The GeForce 6200, like the FX 5200 I owned before it, has been a mixed blessing. It has handled MPEG-2 acceleration moderately well I would say, the CPU usage while decoding 480i broadcast streams is still above where I felt it should be given it's hardware accelerated, but it worked. Unfortunately it could not hardware decode high definition 1080i MPEG-2 at all, 720i generally worked however as long as the bitrate was reasonable. The 3D performance can best be described at the time I purchased it as bleh, it was better than the 5200FX, but given the piece of crap a 5200 is that's not really a compliment. By today's standards it's not even a consideration for anyone wanting to run anything other than emulators like Project64.
I set out to build another media PC that..
- low power consumption
- quiet and throttled noise if possible
- more powerful by a significant margin
New Home Theatre:
| CPU | Intel Dual Core 2.0GHZ (E2180 Allendale, L2/1M, 0.85–1.5V, SSE3) |
| Motherboard | Gigabyte GA-G31M-S2L (Intel G31 M) |
| RAM | DDR2-800(Kingston, 5-5-5) |
| Graphics | MSI GeForce 8400GS PCI-X 256MB (64-bit) |
Went back to pure Intel chips, the fanboy in me cries with excitement. The biggest point of contention in trying to put this together was deciding whether or not get the nVidia 7150 based motherboards, or waiting for the new Intel X4500 integrated graphics. I ended up deciding to completely stay away from integrated graphics...
- nVidia 630i/7150
does not support dual channel DDR2 at all, and the benchmarks for the 7150 are basically at best 10-20% better than the GeForce 6200 I have now - Intel's X4500
is supposed to be an integrated graphics fanboy's wet dream. It has full acceleration for H.264 and is 1.7X faster than their current generation X3500. The downfall for me was this is not due out for another 6 months, and will likely be pretty expensive 125$US when paired with an HDMI port. Also while 1.7X the performance of the X3500 is very promising for integrated graphics, it's just that, a promise.
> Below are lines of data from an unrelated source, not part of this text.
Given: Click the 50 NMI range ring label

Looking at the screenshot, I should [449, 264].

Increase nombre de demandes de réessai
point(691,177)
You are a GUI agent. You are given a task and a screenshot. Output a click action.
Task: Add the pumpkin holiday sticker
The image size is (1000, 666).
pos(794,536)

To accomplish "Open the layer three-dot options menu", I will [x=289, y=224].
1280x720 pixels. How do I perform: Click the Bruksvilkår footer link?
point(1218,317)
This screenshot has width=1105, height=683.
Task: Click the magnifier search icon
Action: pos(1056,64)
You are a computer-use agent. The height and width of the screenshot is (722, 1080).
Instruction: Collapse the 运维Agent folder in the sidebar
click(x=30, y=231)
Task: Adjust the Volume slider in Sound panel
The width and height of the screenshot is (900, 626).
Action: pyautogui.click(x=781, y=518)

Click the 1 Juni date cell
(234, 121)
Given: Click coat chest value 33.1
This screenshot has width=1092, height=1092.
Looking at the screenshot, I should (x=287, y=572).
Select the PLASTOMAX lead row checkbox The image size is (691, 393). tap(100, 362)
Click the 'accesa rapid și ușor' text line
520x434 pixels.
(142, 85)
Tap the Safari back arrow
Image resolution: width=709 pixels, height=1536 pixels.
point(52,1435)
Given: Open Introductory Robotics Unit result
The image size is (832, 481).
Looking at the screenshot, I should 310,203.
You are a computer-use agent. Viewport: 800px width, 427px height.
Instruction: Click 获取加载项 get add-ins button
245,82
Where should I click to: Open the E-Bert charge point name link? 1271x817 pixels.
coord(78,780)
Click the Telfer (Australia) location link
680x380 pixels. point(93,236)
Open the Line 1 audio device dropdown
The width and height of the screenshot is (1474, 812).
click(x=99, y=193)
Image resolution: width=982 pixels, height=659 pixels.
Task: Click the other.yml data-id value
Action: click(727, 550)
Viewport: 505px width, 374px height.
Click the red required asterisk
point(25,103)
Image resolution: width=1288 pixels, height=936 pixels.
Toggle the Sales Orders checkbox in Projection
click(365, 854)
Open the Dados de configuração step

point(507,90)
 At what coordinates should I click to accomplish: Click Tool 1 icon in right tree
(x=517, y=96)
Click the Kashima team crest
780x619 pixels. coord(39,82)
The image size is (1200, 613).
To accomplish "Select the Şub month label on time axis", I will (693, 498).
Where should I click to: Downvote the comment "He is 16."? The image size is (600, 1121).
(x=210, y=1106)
I ended up with another low end GeForce due to the fact that this is for a small form factor PC, and the next step up from this is an 8500/8600 and they either look like grandma's vaccuum cleaners, or have fans so weak that they melt onto the heatsinks. So now that we know all the odds and ends of this, let's see some benchmarks from 3D Mark 2005..
Overall given the benchmarks, it looks like I got a 3X increase in performance across the board with this upgrade, definitely nothing to shake a stick at so I'm quite happy.